Higher internal efficiency is repeated action enhanced through batching of tasks that operate on a similar energy frequency. The secret lies in allowing for the least cognitive switch between the M:C to reap the benefits of the other. In other words, it is infinitely easier to unstick ourselves from one menial task to another.  Rather from a menial task to a creative task. This speeds the leeway through which our basal ganglia trivializes, automates and dumps tasks into our “no-brainer” category. 

What we do with the extra brainpower is the biggest differentiator of the success levels in our careers. Average people will sit on the 10 perfect reps of the same weight for weeks – even months. Then there are those who will always aim for that one-rep max every single week. 

One thing we must come to terms with is that net energy never never finds a home. It is either sub-consumed by other people’s demands – both socially and professionally. Or worse yet it exiles us to rest in motion. After all, our brains are wired to conserve energy.

Different Rules but Inter-dependable

The capacity to be creative lies within every human from birth. Yet creativity exists in disproportionate amounts in society. This asymmetry is an outcome of the nature of the creative process itself. Just like the wind not everyone can harness it. 

If creativity is a process that allows us to extend our ideas beyond apparent limits prescribed by our society then there must be a form of transcendental inter-level movement of ideas. Nothing captures this process better than the Wallas four-stage model of the creative process.

  1. Preparation.
  2. Incubation.
  3. Illumination.
  4. Verification.

Curiosity naturally drives us to the preparation stage where we investigate a problem, need or desire in all directions. We read books, attend trainings, watch YouTube videos and subscribe to online courses. Through this immersion, we contemplate, form mental pictures, and incubate our ideas. 

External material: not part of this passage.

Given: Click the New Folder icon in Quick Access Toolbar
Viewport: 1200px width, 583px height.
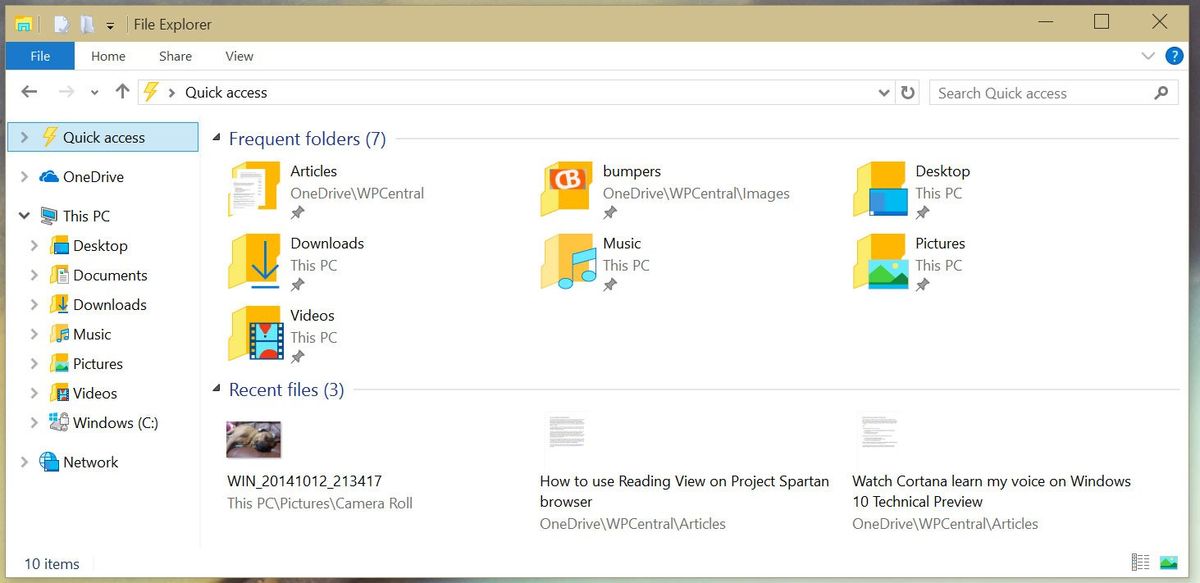Looking at the screenshot, I should [87, 23].
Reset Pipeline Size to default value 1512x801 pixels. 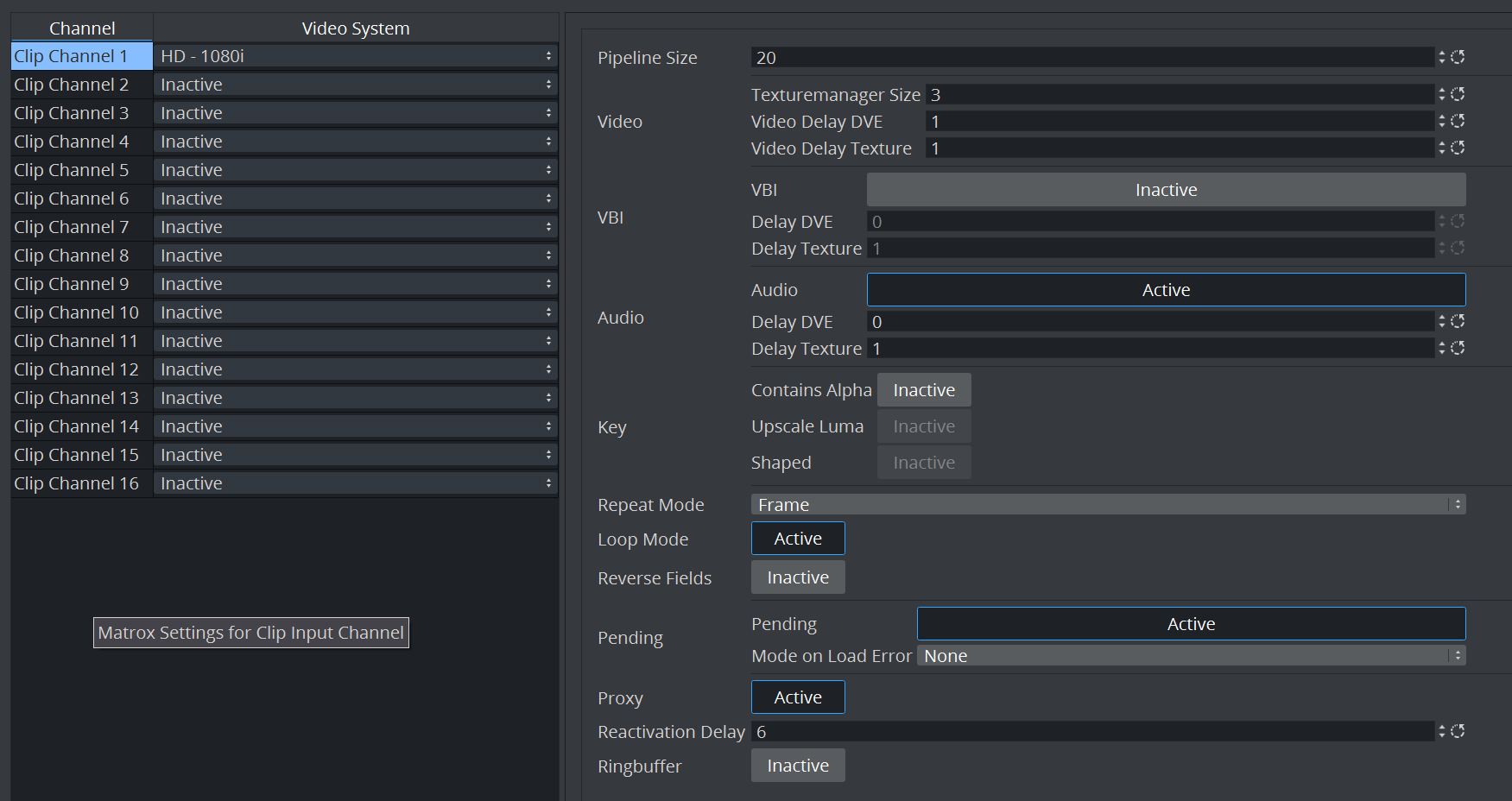tap(1458, 57)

Often we put pressure on ourselves to process the ideas on-site through some concerted effort, but the bulk of high-quality ideas come with no direct effort exerted upon the problem at hand. This is largely because creativity is combinatorial. A remix of knowledge, bits of information, experiences, sparks of inspiration and other existing ideas that combine and recombine to morph into something “new.”

Temporary suspension of information processing allows us to maximize the upside of randomness and utilize the triggers in our external environment to solve problems that have been simmering at the back of our minds. It can take place on time spent either in conscious mental work on other problems – most likely solving menial problems- or through relaxation from work. This explains why some of our big ideas come to us in a wide-ranging prism from while in the shower, taking a walk or doing nothing. 

It is counterproductive to start off our days with menial work for the simple reason that we won’t reap the benefits of the upside of performing menial work with a creative problem in mind. By starting with a creative problem, we open ourselves up to our external environment where lies the answers. We must always remember when our conscious brain is half asleep performing menial tasks, our subconscious is alert to solving the problems encountered in the creative process. One shot two kills.